Durante a refeição, travou-se entre nós um diálogo. O mais revelador de toda a minha existência.
Ei-lo:
“Sr. Sol Nascente.”
“Diga! Sr. Klein!”
“Tem uma coisa que me intriga no senhor.”
“E o que é, Sr. Klein? Posso saber?”
“O seu nome.”
“O que tem o meu nome?”
“Sol Nascente é o seu nome de registro?”
“É óbvio que não, Sr. Klein. Afinal, que tipo de mãe, em sã consciência, daria a seu filho o nome de Sol Nascente? Chamo-me Solano Romero.”
“Parece-me um nome estrangeiro demais. O senhor é brasileiro?”
“Não. Sou Uruguaio.”
“E como foi que o senhor veio parar no Brasil?”
“Tinha eu vinte e cinco anos quando vim pela primeira vez ao Brasil. Era ator. Fui um artista bastante conhecido. Não só no Uruguai. Mas, em toda a América Latina. É bem provável que a geração dos seus pais se lembre de mim. Uma emissora brasileira de televisão convidou-me para encenar aqui uma telenovela. Aceitei o convite e nunca mais regressei à minha pátria.”
“E qual foi a causa que o prendeu ao Brasil?”
“Uma mulher.”
“Uma mulher? E qual era o nome dessa mulher?”
“Chamava-se Ana Lúcia.”
“Tinha sobrenome essa Ana Lúcia?”
“Tinha, obviamente, mas, não me lembro muito bem dele. Só sei que começava com K.”
“E o que foi que converteu o famoso ator Solano Romero no obscuro mendigo Sol Nascente?”
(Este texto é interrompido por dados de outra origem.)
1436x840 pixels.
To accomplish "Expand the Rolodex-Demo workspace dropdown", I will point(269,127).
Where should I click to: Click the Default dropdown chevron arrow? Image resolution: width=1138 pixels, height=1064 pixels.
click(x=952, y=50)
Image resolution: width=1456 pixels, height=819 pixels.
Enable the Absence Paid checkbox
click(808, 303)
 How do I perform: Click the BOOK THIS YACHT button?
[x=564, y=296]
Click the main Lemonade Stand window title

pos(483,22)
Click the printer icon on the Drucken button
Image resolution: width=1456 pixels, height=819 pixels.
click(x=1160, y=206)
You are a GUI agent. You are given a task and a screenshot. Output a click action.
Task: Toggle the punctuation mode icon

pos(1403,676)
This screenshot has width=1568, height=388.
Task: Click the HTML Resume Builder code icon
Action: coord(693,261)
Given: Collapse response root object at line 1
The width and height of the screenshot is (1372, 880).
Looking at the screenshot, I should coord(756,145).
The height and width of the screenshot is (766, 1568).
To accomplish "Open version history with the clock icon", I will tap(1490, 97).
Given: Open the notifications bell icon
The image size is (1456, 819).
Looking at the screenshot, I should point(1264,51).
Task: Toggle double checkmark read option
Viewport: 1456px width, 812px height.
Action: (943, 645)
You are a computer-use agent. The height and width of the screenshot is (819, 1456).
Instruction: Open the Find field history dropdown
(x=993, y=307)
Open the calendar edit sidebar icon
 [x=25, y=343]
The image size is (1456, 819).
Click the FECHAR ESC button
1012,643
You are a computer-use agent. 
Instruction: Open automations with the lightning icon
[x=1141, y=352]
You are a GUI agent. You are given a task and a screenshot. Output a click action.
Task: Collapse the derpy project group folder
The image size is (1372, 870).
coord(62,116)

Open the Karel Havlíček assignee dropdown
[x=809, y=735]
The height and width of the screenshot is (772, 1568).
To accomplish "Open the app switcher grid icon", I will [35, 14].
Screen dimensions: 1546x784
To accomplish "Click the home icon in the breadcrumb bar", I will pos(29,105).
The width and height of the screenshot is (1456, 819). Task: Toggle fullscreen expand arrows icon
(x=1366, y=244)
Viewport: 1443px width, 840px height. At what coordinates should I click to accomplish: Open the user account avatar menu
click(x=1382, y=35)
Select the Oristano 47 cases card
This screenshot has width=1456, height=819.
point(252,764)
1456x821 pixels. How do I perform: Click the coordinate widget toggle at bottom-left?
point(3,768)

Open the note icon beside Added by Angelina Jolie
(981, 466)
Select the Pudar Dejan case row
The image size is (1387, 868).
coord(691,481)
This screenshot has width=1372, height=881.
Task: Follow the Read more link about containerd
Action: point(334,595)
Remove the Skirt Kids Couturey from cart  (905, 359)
“É uma história muito longa. Creio que o senhor não terá tempo, nem paciência, para ouví-la.”
“Sou todo tempo, paciência e ouvidos. Conte-a, se puder!”
“Pois bem. Vou contá-la.
Ana Lúcia foi a primeira jornalista a entrevistar-me logo que cheguei ao Brasil. Apaixonei-me por ela à primeira vista. Tornamo-nos colegas de emissora. Vivemos uma tórrida, porém, rápida, relação de amor. Relação que gerou um filho. Filho que Ana Lúcia jamais me deixou ver.
A impossibilidade de ver o meu filho conduziu-me a um profundo desgaste emocional. Um dia, transtornado, abandonei inexplicavelmente o estúdio no meio da gravação de uma cena importante da telenovela em que atuava. Ganhei as ruas. Perdi a razão. Foi daí que nasceu o mendigo Sol Nascente.”
“E o senhor tem alguma ideia de como possa chamar-se o seu filho?”
“Quando namorávamos, Ana Lúcia e eu dizíamos que, se tivéssimos um filho, ele se chamaria Vinícius. Já, se fosse uma filha, daríamos a ela o nome de Sofia. Fiquei sabendo que Ana Lúcia deu à luz um menino. É provável, portanto, que ele se chame Vinícius.”
“O senhor, por acaso, saberia me dizer se o sobrenome da mãe do seu filho era Klein?”
“Acho que sim. Mas, por que é que o senhor está me perguntando isto, Sr. K...?”
“É que o nome completo de minha mãe é Ana Lúcia Klein. Meu nome completo é Vinícius Augusto Klein. Jamais conheci meu pai. Minha mãe me dizia que ele havia morrido três meses antes de eu nascer. No intanto, pela história que o senhor acaba de me contar, parece que não. Estou quase certo de que o senhor é...”
Minhas últimas palavras foram interrompidas por uma torrente de lágrimas convulcivamente vertidas. A meu pranto, somava-se o de Sol Nascente.
Foi então que um abraço nos enlaçou definitivamente as almas.
A partir daquele dia, ddespediu-se das ruas do Jardim Eulália o singular mendigo Sol Nascente e renasceu, para os palcos da vida, o renomado ator Solano Romero.
Hoje, tenho a honra de assinar Vinícius Augusto Romero Klein e de assistir, nas primeiras filas dos maiores teatros, às peças protagonizadas por meu pai. Um pai que, há bem pouco tempo, eu sequer sabia que existia.